#### Raw data

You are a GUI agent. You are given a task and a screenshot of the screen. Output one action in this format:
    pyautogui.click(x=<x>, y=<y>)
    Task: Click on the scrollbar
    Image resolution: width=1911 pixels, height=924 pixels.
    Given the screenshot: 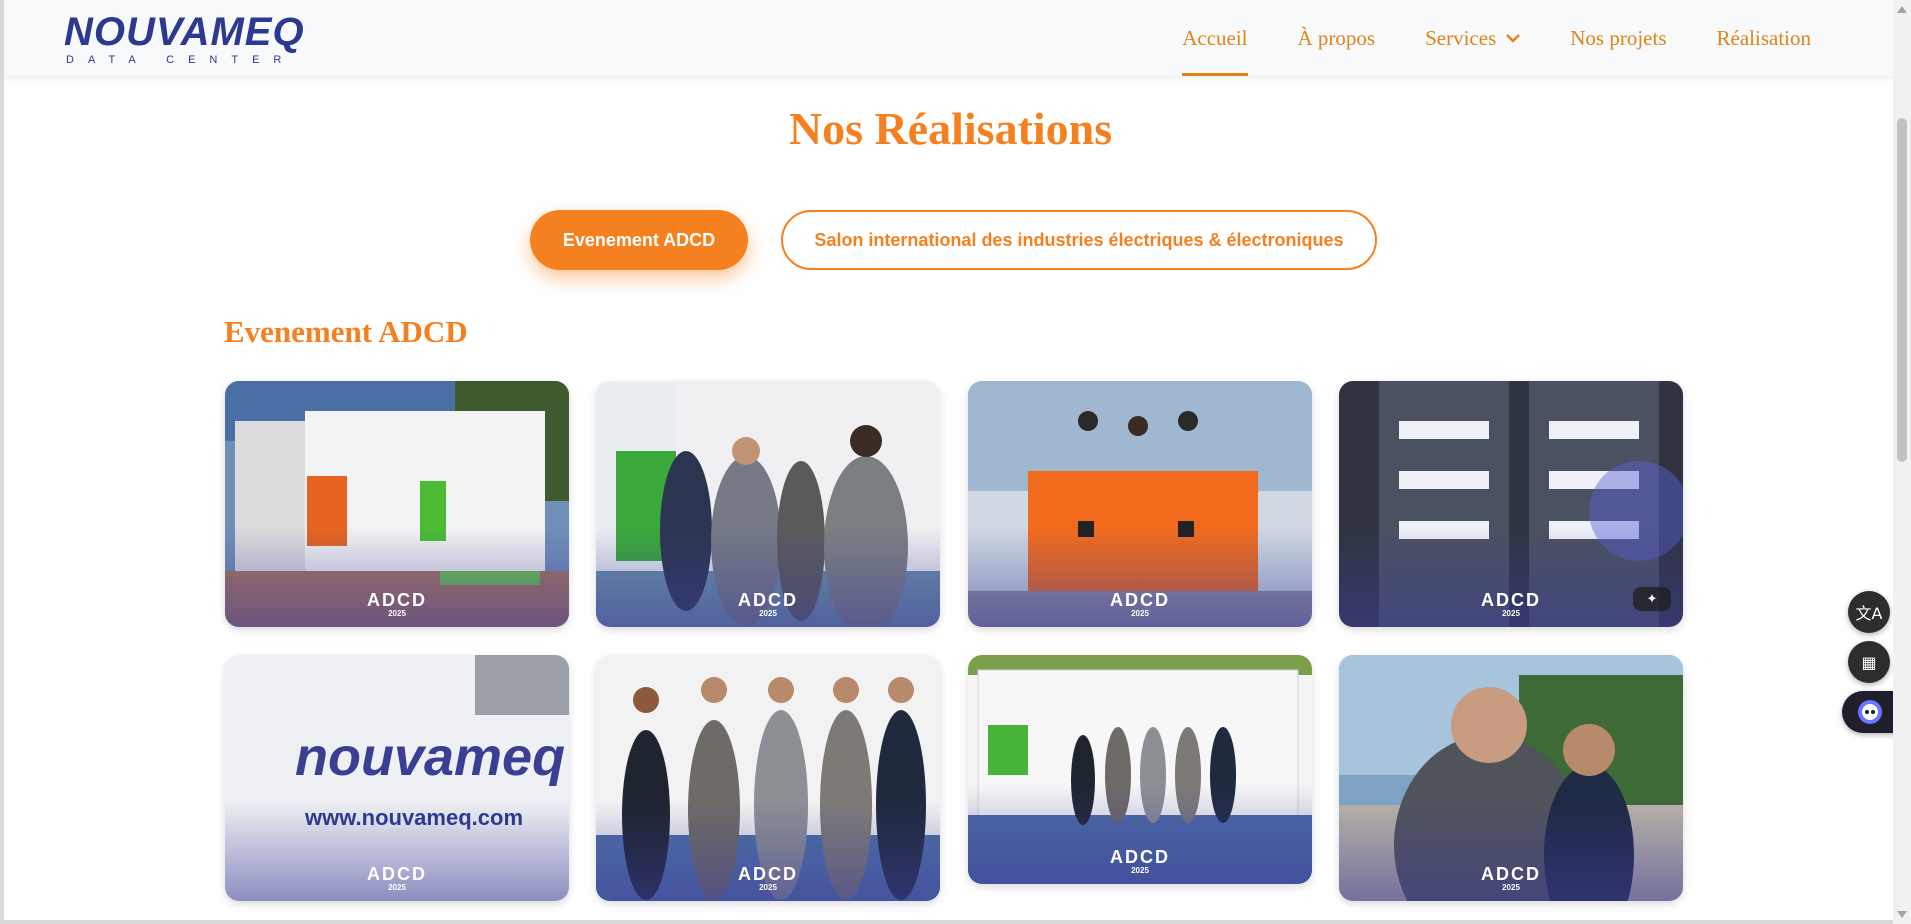 What is the action you would take?
    pyautogui.click(x=1902, y=462)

########

Problem details - Quote the lines above, starting with the first and going on through the line with "Image resolution: width=1911", with both of those included.

Result below -
You are a GUI agent. You are given a task and a screenshot of the screen. Output one action in this format:
    pyautogui.click(x=<x>, y=<y>)
    Task: Click on the scrollbar
    Image resolution: width=1911 pixels, height=924 pixels.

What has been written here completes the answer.